Fitbit Air funziona con Pixel Watch, ma non con gli altri dispositivi Fitbit
Google ha confermato che Fitbit Air può restare collegato all’app Google Salute (il software che una volta si chiamava app Fitbit) anche quando un Pixel Watch è già associato allo stesso account. Niente procedure di scollegamento, niente riconfigurazioni. Si passa da un dispositivo all’altro in modo fluido, e questo torna comodo in diverse situazioni quotidiane: quando lo smartwatch è in carica, durante il sonno, oppure semplicemente quando si preferisce indossare qualcosa di più leggero durante certe attività sportive.
Fin qui tutto bene. Il punto è che molti utenti avevano dato per scontato che la stessa flessibilità valesse anche per gli altri tracker della famiglia Fitbit. E invece no. Fitbit Air non può essere utilizzato contemporaneamente a un dispositivo Fitbit tradizionale, come quelli della serie Fitbit Charge o Fitbit Versa. Chi possiede già uno di questi tracker dovrà scegliere quale tenere connesso all’app, disattivando di fatto l’altro.

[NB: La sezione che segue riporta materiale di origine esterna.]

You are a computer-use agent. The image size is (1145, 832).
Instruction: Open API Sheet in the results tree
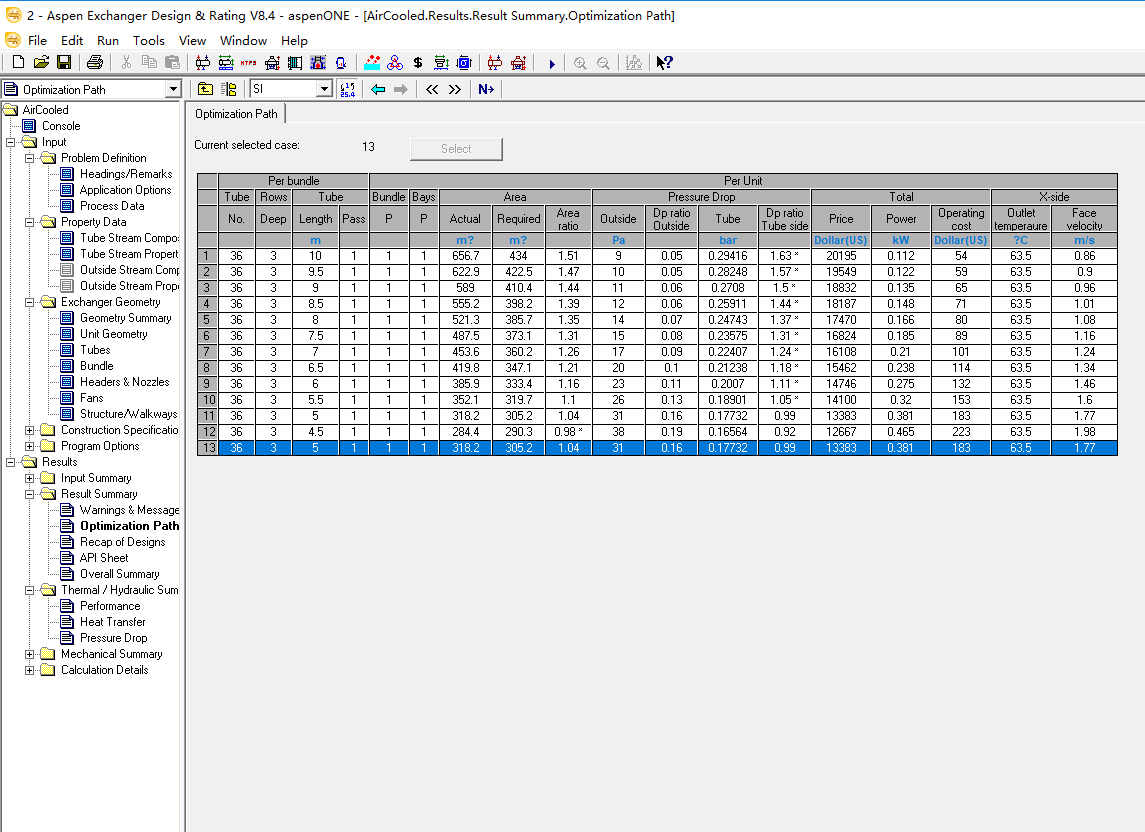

Una limitazione che rende Fitbit Air un prodotto un po’ anomalo all’interno dell’ecosistema Fitbit. Viene quasi da pensare che sia stato concepito più come accessorio complementare di Pixel Watch che come un tracker indipendente capace di dialogare con tutta la gamma. Per chi possiede già un Pixel Watch la cosa ha perfettamente senso, per chi invece è legato a un Fitbit Charge o un Versa, la situazione è meno entusiasmante.
Google promette novità per il futuro, ma senza date precise
La buona notizia, almeno sulla carta, è che Google non sembra voler mantenere questa limitazione in eterno. L’azienda ha dichiarato di voler estendere il supporto alla connessione simultanea con Pixel Watch anche ad altri modelli Fitbit più datati. Un’apertura importante, che potrebbe cambiare le carte in tavola per chi oggi si ritrova costretto a scegliere tra un dispositivo e l’altro.

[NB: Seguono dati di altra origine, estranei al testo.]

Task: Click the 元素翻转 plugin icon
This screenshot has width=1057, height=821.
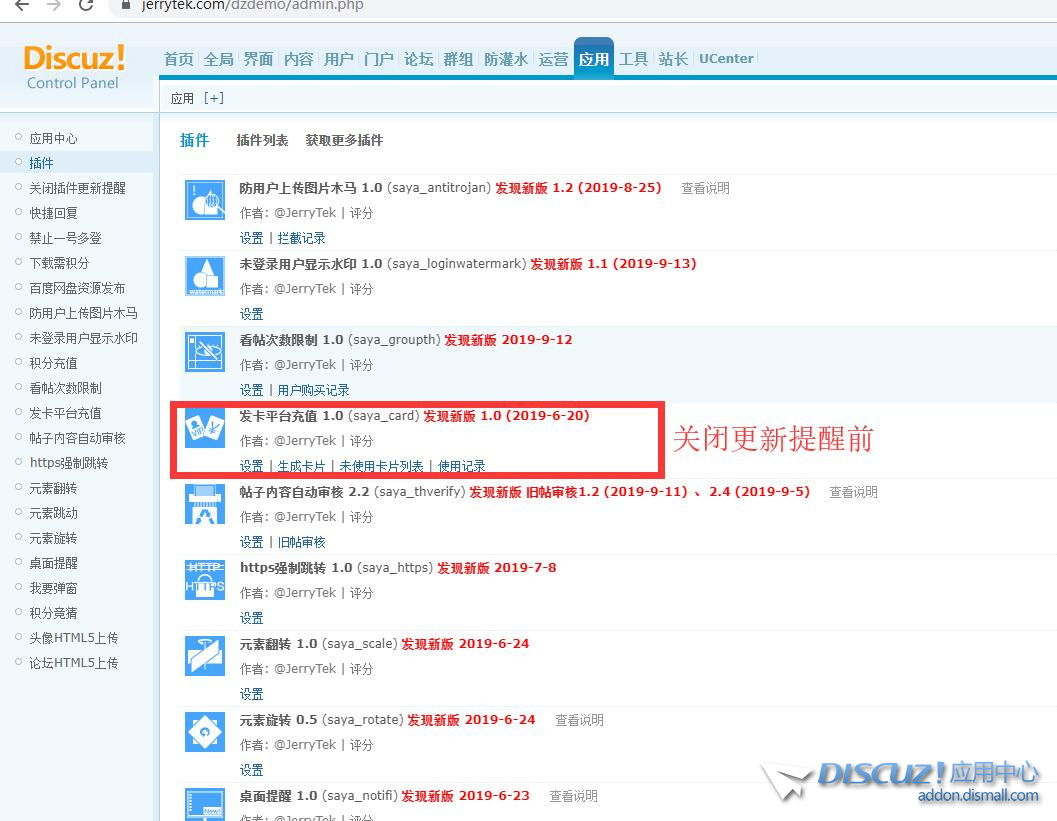Action: (x=205, y=656)
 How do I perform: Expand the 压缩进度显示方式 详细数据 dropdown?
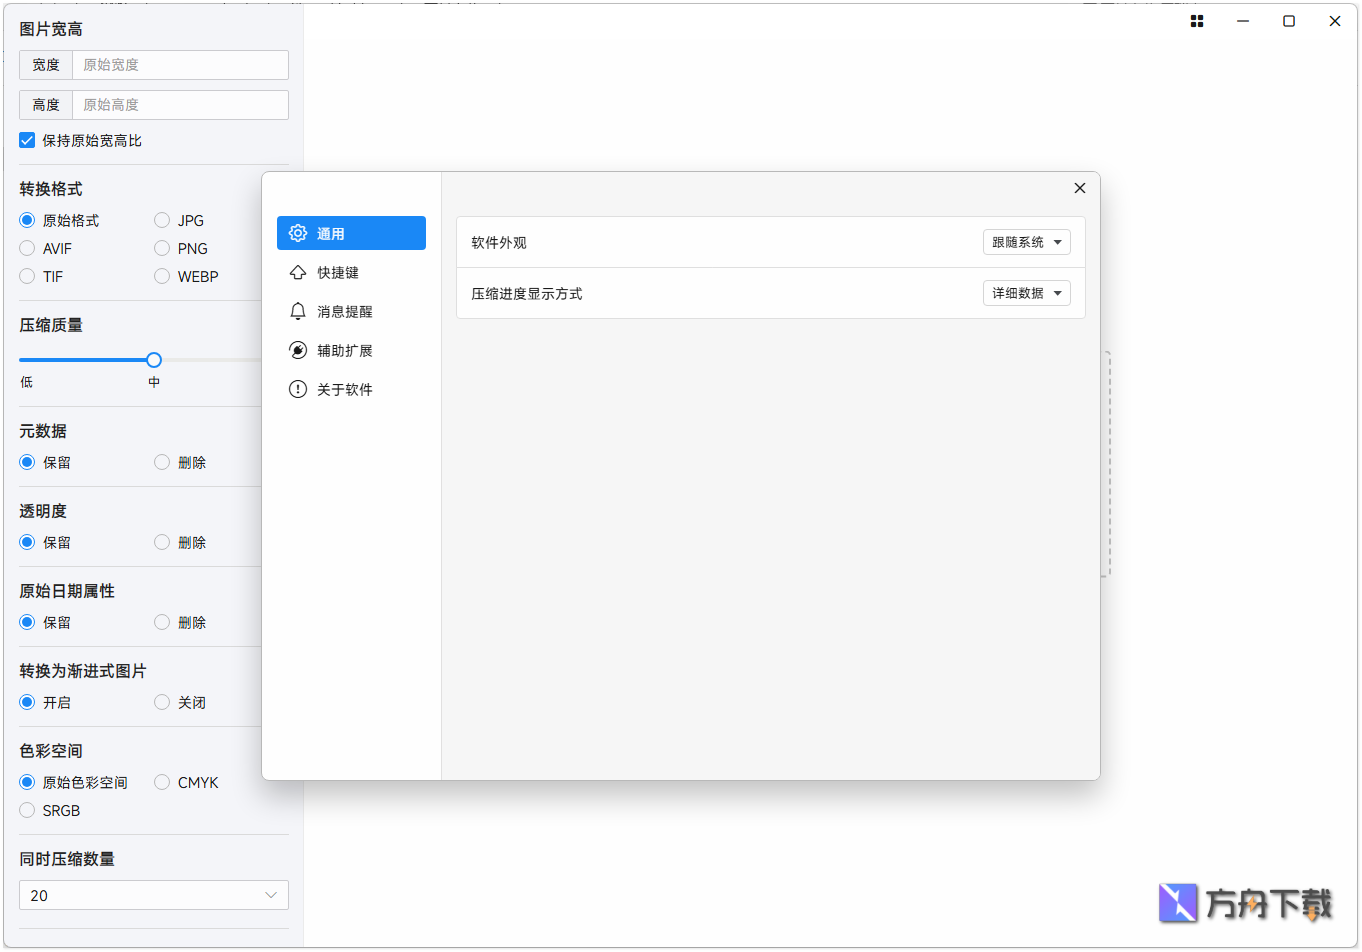1026,293
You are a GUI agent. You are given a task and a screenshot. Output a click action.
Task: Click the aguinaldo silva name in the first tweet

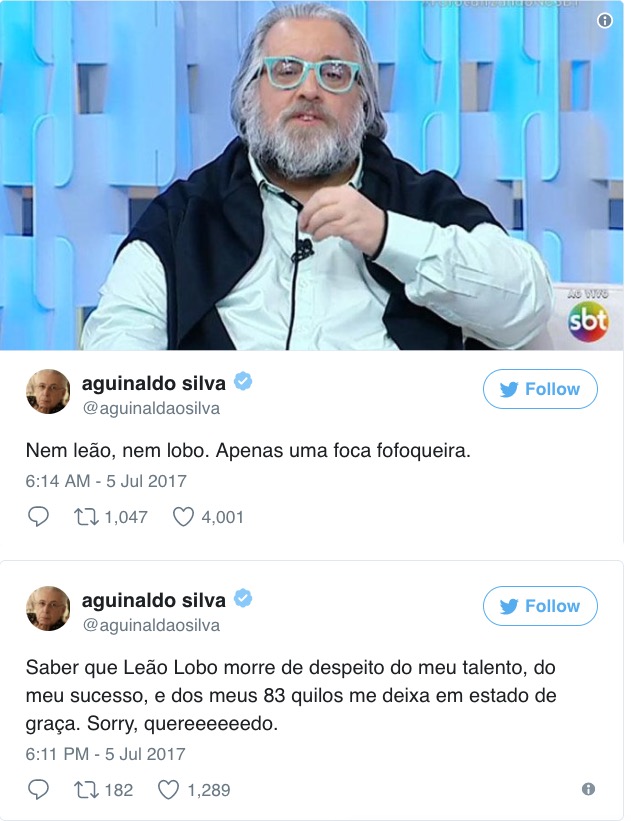pyautogui.click(x=153, y=383)
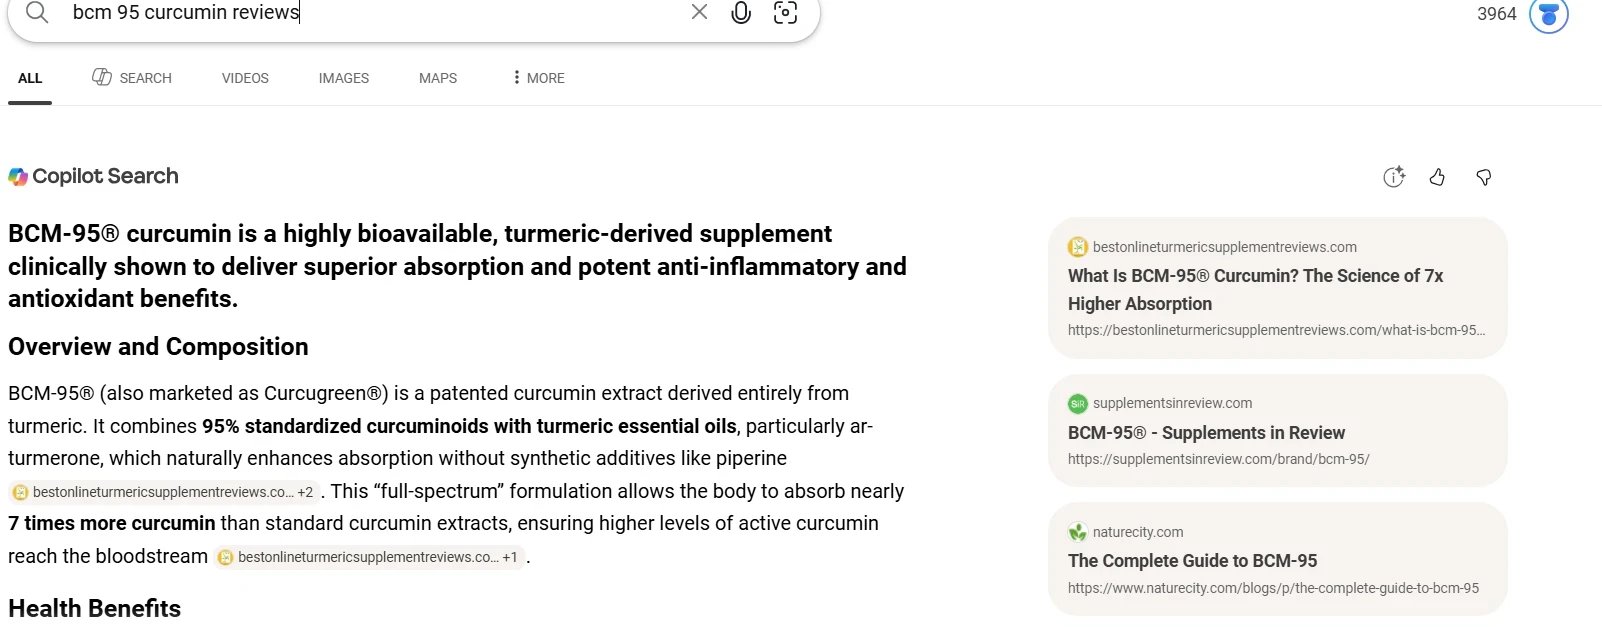Start voice search with the microphone icon
Image resolution: width=1602 pixels, height=627 pixels.
741,12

Al momento però non esiste una tempistica precisa per il rilascio di questa novità. Google ha lasciato intendere che il supporto arriverà presto, ma senza sbilanciarsi troppo. Non è chiaro nemmeno quali modelli verranno coinvolti per primi, né se ci saranno limitazioni legate all’hardware o alle versioni software dei singoli dispositivi.